Depuis le régime du shah, qui, enrichi par la hausse des prix du pétrole en 1974 a voulu propulser son pays déjà « gardien du Golfe » au premier rang de la scène internationale, l’Iran s’est engagé dans une quête obstinée au nucléaire officiellement civil, mais en sous-main militaire. Celle-ci a traversé le temps car elle a été poursuivie par les mollahs qui se sont appuyés sur le passé glorieux du pays, et sur le sentiment que l’Iran n’était pas traité selon la place que mérite son Histoire. Du fait de l’opacité du régime, le pouvoir a longtemps cherché à dissimuler ses réelles intentions. La communauté internationale, à l’instigation de la France, n’a commencé à prendre conscience du danger qu’à partir des années 2002-2003. Il s’en est suivi de longues tractations fort bien décrites par Marie-Hélène Labbé. À la République islamique d’Iran, les États occidentaux ont souvent apporté des réponses versatiles, sans que l’on sache si leur ambition ultime fut de renverser le régime théocratique ou simplement d’en infléchir la politique nucléaire. Long fut donc au sein du groupe de négociations le chemin qui mena à l’accord sur le nucléaire iranien du 14 juillet 2015, signé à Vienne, siège de l’AIEA.

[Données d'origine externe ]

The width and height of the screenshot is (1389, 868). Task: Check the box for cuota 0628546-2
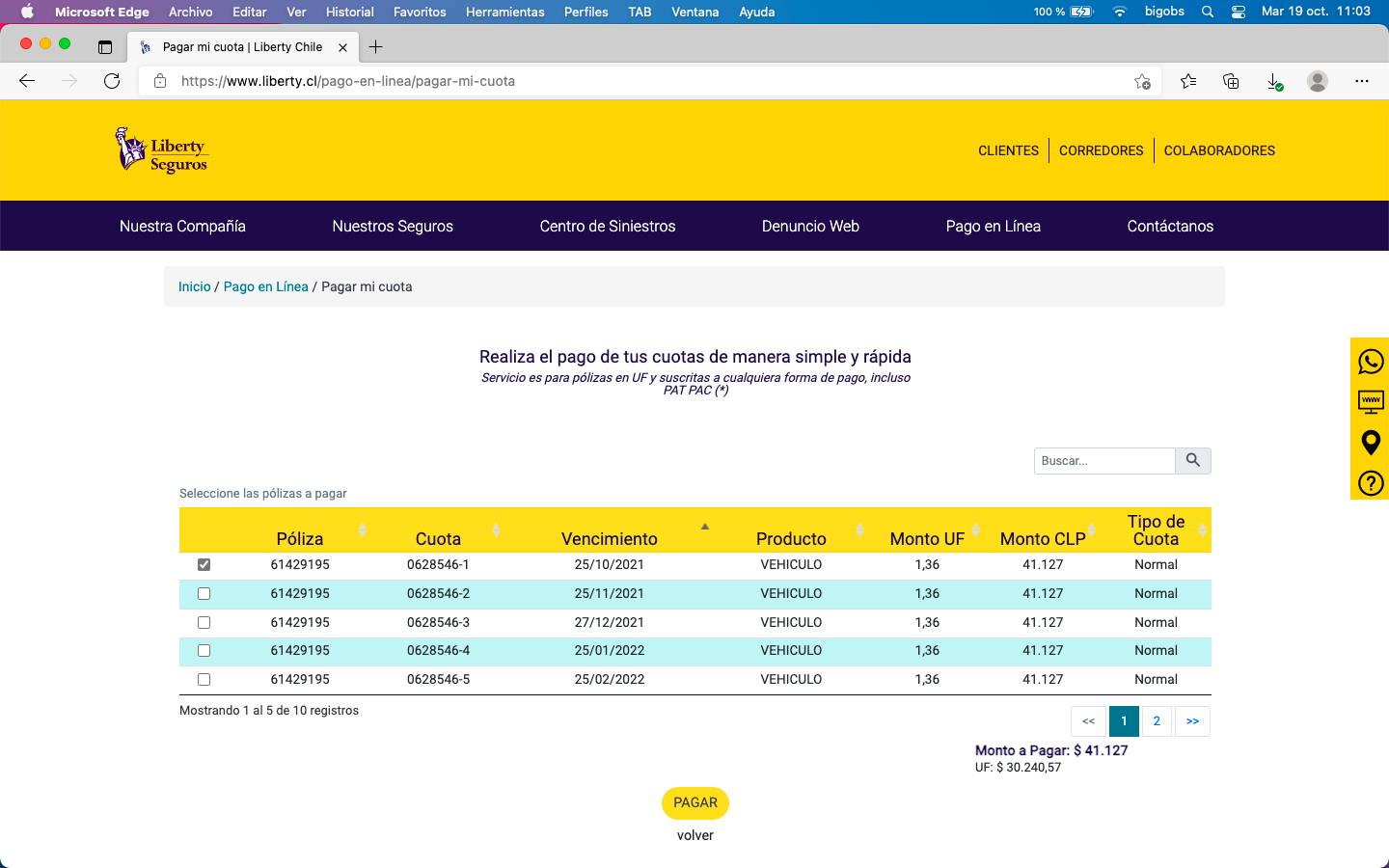204,594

Ce texte, intitulé plan d’action conjoint (en anglais : Joint Comprehensive Plan of Action ou JCPoA), a été signé par les les huit parties suivantes : les pays du P5+1 (les cinq membres permanents du Conseil de sécurité des Nations unies : les États-Unis, la Russie, la Chine, la France et le Royaume-Uni, auxquels s’ajoute l’Allemagne), ainsi que l’Union européenne et l’Iran. Il visait à stopper la quête nucléaire iranienne en échange de la levée des sanctions. Il était le premier signe tangible que les deux États ennemis – Iran et États-Unis – pouvaient dialoguer. Les trois points principaux de l’accord sont « une limitation du programme nucléaire iranien pendant au moins une décennie ; une levée des sanctions internationales contre l’Iran ; un renforcement des contrôles » : cela impliquait tout d’abord des restrictions sur les centrifugeuses ; dont le nombre devait passer de 19 000 à 5 060, et seule l’utilisation du modèle IR-1 était autorisée pour une durée de dix ans.

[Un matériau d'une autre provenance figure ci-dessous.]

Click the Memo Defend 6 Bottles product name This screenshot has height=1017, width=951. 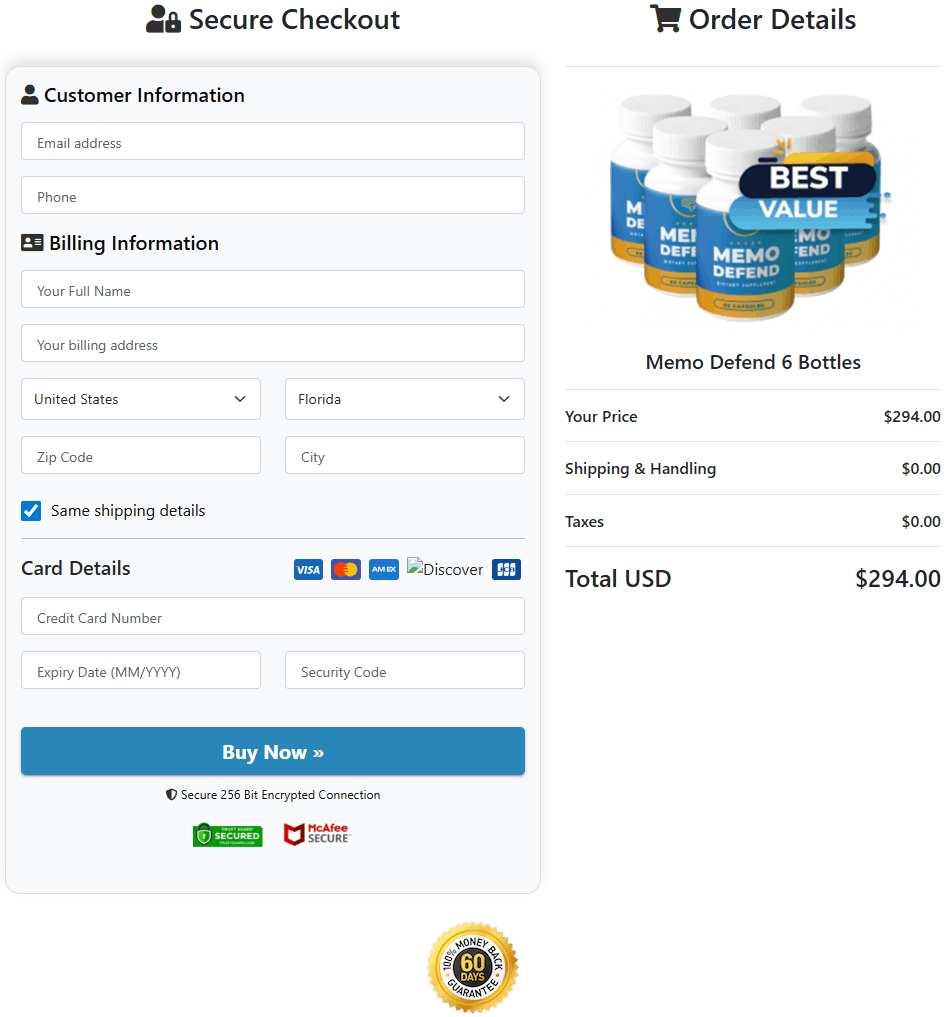[752, 362]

Les centrifugeuses en excès seront stockées sur le site de Natanz sous scellés de l’Agence internationale de l’énergie atomique. Ensuite, le plan concerne la limitation des stocks d’uranium enrichi. Tout l’uranium enrichi au-delà de 3,67 % doit être expédié hors d’Iran ou dilué. Pendant quinze ans, l’Iran s’engage à ne pas enrichir l’uranium à plus de 3,67 %, et à le faire uniquement sur le site de Natanz. De plus, la quantité d’uranium enrichi est limitée à 300 kg … D’une part, la centrale à eau lourde d’Arak devait être modifiée afin de ne plus pouvoir produire de plutonium de qualité militaire. D’autre part, l’Iran s’engage à ne pas construire de nouveaux réacteurs à eau lourde pendant quinze ans.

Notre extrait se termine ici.